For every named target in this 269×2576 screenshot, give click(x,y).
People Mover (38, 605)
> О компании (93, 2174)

==

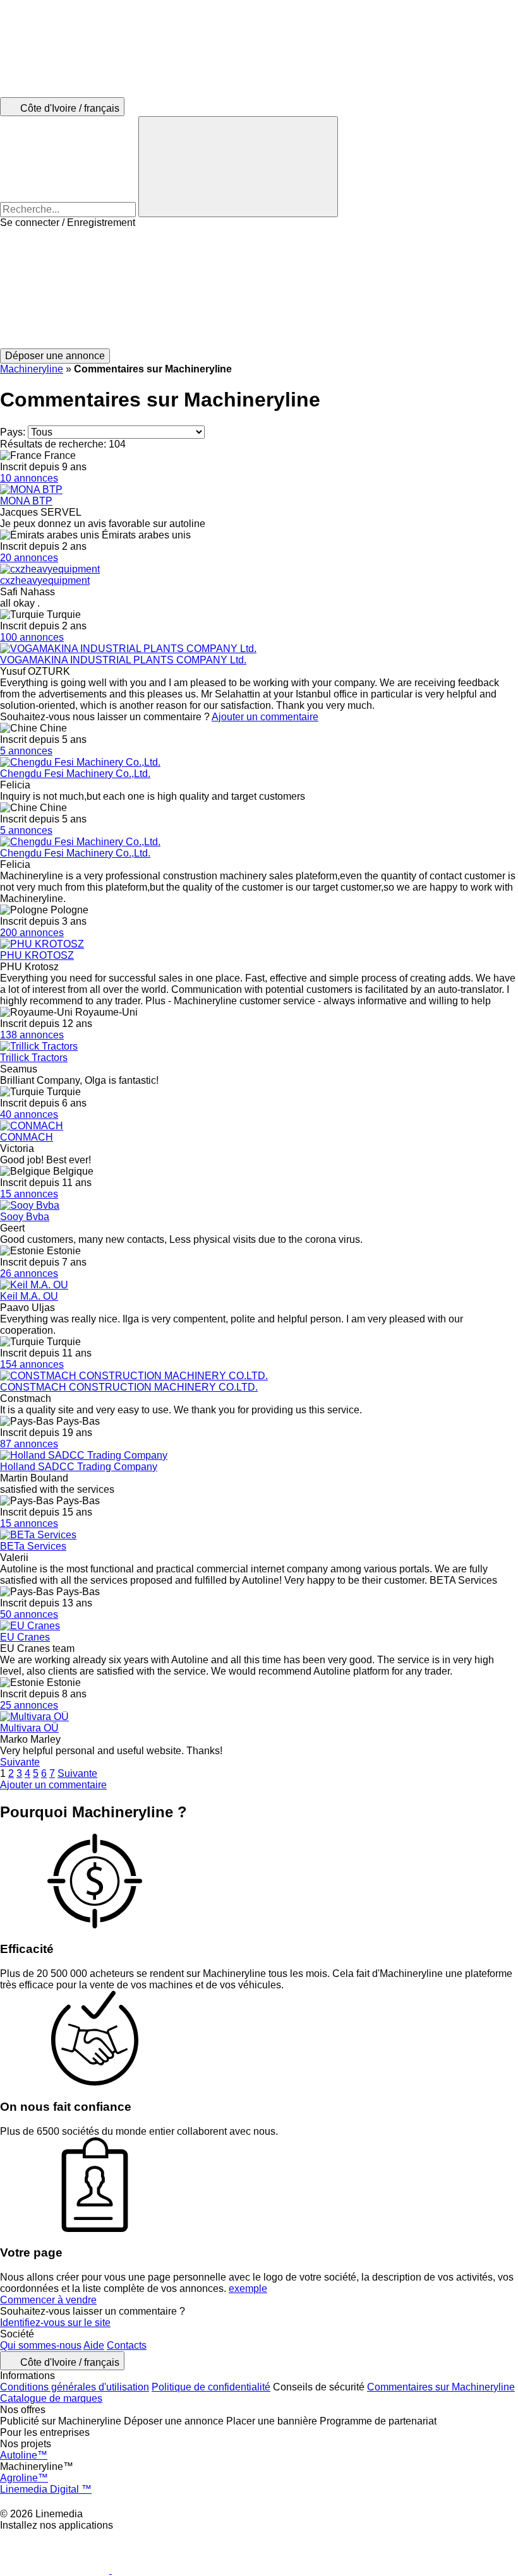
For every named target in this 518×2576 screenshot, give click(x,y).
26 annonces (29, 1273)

WHAT YOU NEED TO DO:
Write out exactly the lines above between the line with "For every named target in this 269×2576" and the line with "компании (93, 2174)", inclusive, and nothing beyond them.

RESPONSE:
For every named target in this 269×2576 screenshot, give click(x,y).
People Mover (38, 605)
> О компании (93, 2174)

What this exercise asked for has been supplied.